Computing has important things to do in the Humanities. As a part of the HC community, we need to support research work that further develops the place of computing there, and the development of peer review to support this work is one of ways to achieve this goal. We must, however, ensure that we understand the proper role of peer review in providing this support. We believe that there are many issues in software development that make modelling what is needed on peer review for journal articles the wrong starting point.
Comments
Steve Ramsay says . . .
Nice work, John. Your characteristically precise appraisal of cognate procedures (like those employed by Stoa) is quite useful. A few things:
1. "For academics who wish to program, the peers that matter are other academics. For these people in turn the most important criteria surely has to be to what extent the work has lead to a significant development of their field -- the same criteria that they use to evaluate the more traditional research output of other colleagues."
I think there's a distinction that needs to be made here between peer review as it is applied in the case of a refereed article or grant and peer review in the context of tenure and promotion. In the former case, the peers are not evaluating the impact of the research, but, in a sense, its probabe impact (as well, I think, as a number of other matters).

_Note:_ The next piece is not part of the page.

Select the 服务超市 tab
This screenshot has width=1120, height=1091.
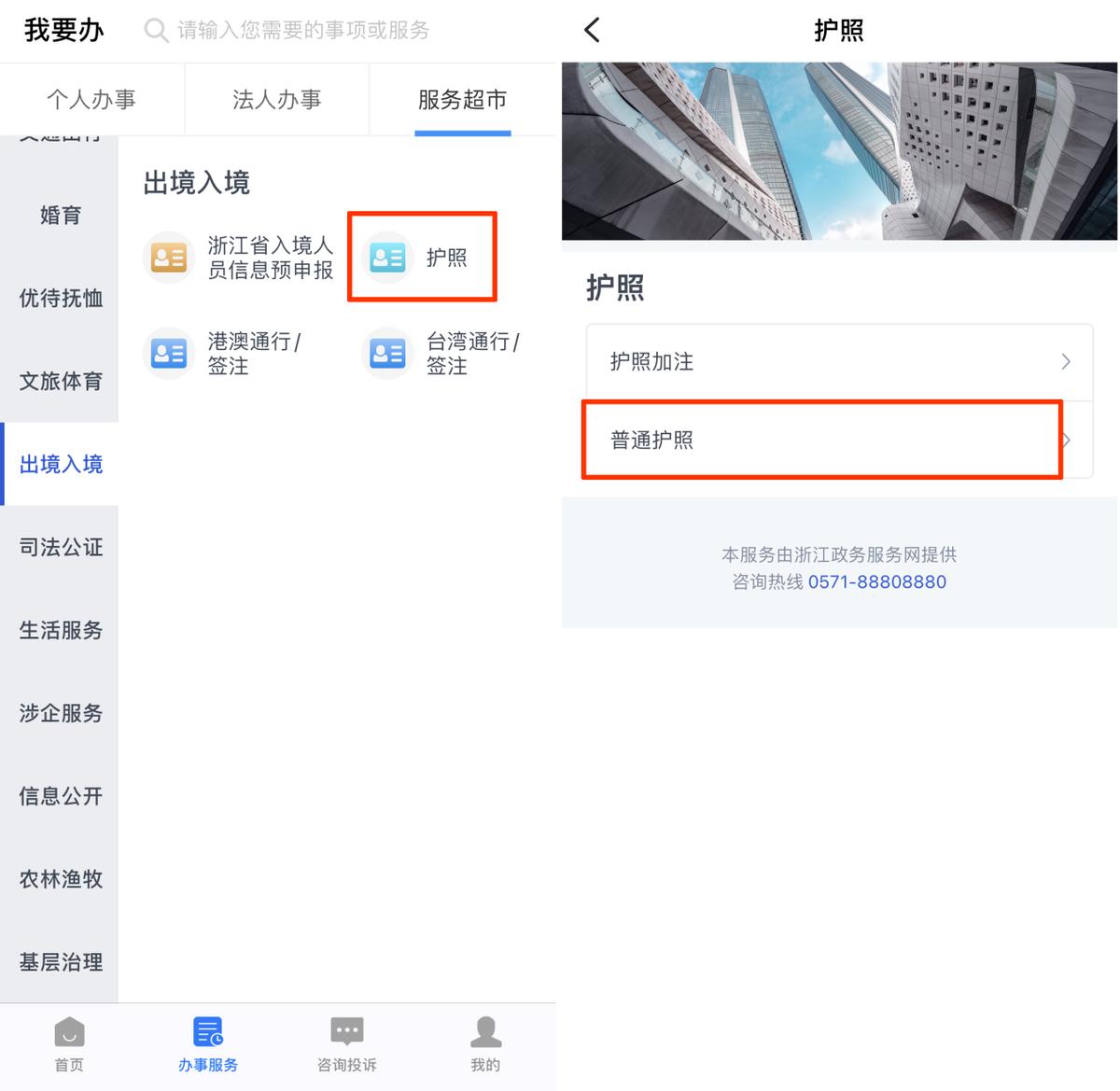click(x=461, y=99)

2. This article rightly outlines the enormous challenges involved with creating general purpose applications for ordinary users, but I think it assumes that this is the desired direction for software in HC. I'm not sure it is (or rather, I'm not sure that it's the only possible scenario). Perhaps it would be better to argue this point straightaway? In other words, to say that the goal
should be to create these types of tools.

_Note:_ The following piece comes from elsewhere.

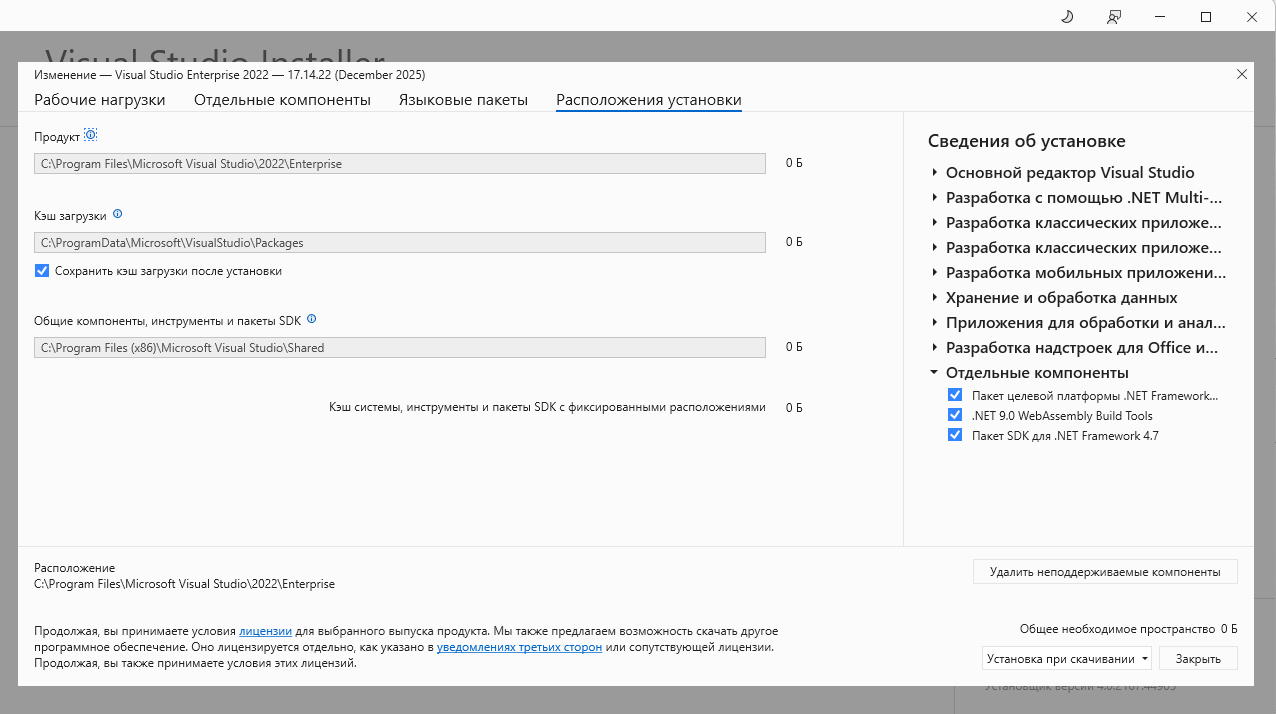Open the лицензии link
This screenshot has height=714, width=1276.
pos(265,632)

3. "So, how can Humanities Computing be made significant more broadly in the humanities?" You probably want to be careful here, since this is a much broader question than the one proposed for this series of essays. After all, there are many things understood to be within the ambit of humanities computing which do not include the creation of software.
4. I noticed a few typos, but didn't feel empowered to alter your work without your permission. Then I said to myself, "Wait! This is a wiki! You're supposed to alter peoples' work." So, I went back and fixed a couple of things (but I think I missed some). I think we should all agree to fix minor errors when we encounter them.